Art Space Talk: Angela Guess

I recently interviewed artist Angela Guess. Angela's work explores the human condition, from the exhilarating heights of anticipation, to acknowledging the vulnerability of the universal fear of having a weakness called frailty.

Through the use of oils, Angela captures the betrayal and ecstasy of emotion that we sometimes become tongue tied in discussing in oral form. In a sense, her work is about communication beyond the spoken word.

Q. When did you first discover that art would be an important part of your adult life?

A. "When I was in the 4th grade, my teacher was assigning everyone a task to do in the classroom. When it was my turn, I attempted to say 'art', but I couldn't say my R's, so she asked the class what I was saying. No one could figure it out."

Q. How has society influenced your art? Are there any social implications in your art?

A. "I believe that society is born in the family. How could it be otherwise? Even an orphan struggles to define their identity; whether or not society has been good to them. In every step I take, whether painting or just breathing, society has huge implications on my every attitude. I am constantly attempting to define, decipher any implications or confusions I run across. It is usually gratifying but sometimes just mystifying."

Q. On average, how long does it take you to create a piece?

A. "Sometimes, I can enter the world immediately, like the wardrobe closet in Narnia, and other times, it's like pulling from dark sanctums that haven't seen light in 30 years."

Q. Do you have any 'studio rituals'? As in, do you listen to certain types of music while working? What helps to get you in the mood for working?

A. "Absolutely, but I feel like I'm being adulturous if I give it away."

Q. If you could pinpoint the characteristics of people who collect your art, what would they be?

A. "Someone who is not afraid to take chances, someone who knows what they are looking for, and are willing to discover what they might find; whatever that may be."

Q. Discuss one of your pieces. What were you thinking when you created it?

A. ""Inferno" (image above) I used to live in San Diego a few years before the devastating fires. I lived across the street from where I found the charred remains of structures, plants and I collected the ash and incorporated them into my paintings. Not all of them, just two. But, it was a profound effect, I had many beautiful, soul wrenching memories in those charred remains."

Q. Do you have a degree or do you plan to attend school for art? If so, how did it help you as an artist?

A. "I graduated from U.C.S.D. in literature/writing; but my first major was visual arts. I changed for personal reasons, but I always had an art class on my roster; I knew that was where I belonged."

Q. Why did you choose the medium(s) that you use?

A. " I chose oil because it is the most fluent. I have a problem in oral fluency myself, so I express myself in oil. I find it to be the most vibrant, spectacular way to get everything out. If someone wants to know what's going on inside of me, it is through my work."

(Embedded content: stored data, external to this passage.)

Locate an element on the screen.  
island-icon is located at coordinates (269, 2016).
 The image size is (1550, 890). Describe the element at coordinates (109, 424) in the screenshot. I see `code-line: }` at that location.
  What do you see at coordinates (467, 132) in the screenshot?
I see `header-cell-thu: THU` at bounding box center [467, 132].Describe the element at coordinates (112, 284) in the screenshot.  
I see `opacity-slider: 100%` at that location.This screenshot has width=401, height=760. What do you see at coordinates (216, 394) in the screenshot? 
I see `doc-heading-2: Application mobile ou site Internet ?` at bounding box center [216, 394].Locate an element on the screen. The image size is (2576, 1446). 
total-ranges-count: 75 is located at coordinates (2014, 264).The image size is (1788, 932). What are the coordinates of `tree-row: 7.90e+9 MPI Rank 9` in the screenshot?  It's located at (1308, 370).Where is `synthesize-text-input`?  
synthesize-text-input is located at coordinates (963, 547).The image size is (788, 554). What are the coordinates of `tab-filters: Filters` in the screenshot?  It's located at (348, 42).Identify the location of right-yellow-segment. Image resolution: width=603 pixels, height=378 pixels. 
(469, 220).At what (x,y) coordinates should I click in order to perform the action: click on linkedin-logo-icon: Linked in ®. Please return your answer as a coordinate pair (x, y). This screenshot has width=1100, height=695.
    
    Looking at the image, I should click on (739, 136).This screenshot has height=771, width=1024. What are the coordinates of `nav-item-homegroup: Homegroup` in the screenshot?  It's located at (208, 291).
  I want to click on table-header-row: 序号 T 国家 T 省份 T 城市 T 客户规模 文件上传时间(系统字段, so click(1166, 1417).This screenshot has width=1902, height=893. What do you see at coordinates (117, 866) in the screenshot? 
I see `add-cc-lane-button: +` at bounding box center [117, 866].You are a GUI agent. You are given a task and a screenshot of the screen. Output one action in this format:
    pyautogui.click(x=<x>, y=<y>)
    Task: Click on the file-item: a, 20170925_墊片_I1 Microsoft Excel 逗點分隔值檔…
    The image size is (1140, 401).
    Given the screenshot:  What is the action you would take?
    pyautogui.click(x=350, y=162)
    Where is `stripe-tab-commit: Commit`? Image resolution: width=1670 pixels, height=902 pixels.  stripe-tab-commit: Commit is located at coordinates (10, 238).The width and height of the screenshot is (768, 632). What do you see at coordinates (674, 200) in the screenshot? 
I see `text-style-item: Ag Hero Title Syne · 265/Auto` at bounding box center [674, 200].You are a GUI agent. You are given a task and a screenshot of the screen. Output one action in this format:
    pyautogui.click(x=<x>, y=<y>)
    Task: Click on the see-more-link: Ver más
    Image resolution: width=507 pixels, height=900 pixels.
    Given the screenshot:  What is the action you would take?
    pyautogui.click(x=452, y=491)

Q.Where can we see more of your art?

A. "My website "

Q. What galleries have you exhibited in? Can you provide links to their sites?

A. "I have exhibited in Slow Art in NYC, and World Contemporary Art in Hollywood, CA."

Q. Can you further discuss the philosophy behind your work?

A. "I create art because it is what I was meant to do. I pick up the world around me, around the cosmos and I create art in order to express what I have deciphered. Sometimes I get lucky and I just know what I am supposed to be doing, and other times I struggle with negativity and confusion. I am one of the lucky ones who get to hear, who get to spar with the spirits. If you look at my website, you will see more eloquently how I work."

Q. Does religion, faith, or the lack thereof play a part in your art?

A. "My art is consumed with the spiritual world. I have a keen sense of the spiritual world around us, but it is not religious."
I hope that you have enjoyed my interview with Angela Guess. Feel free to critique or discuss her work.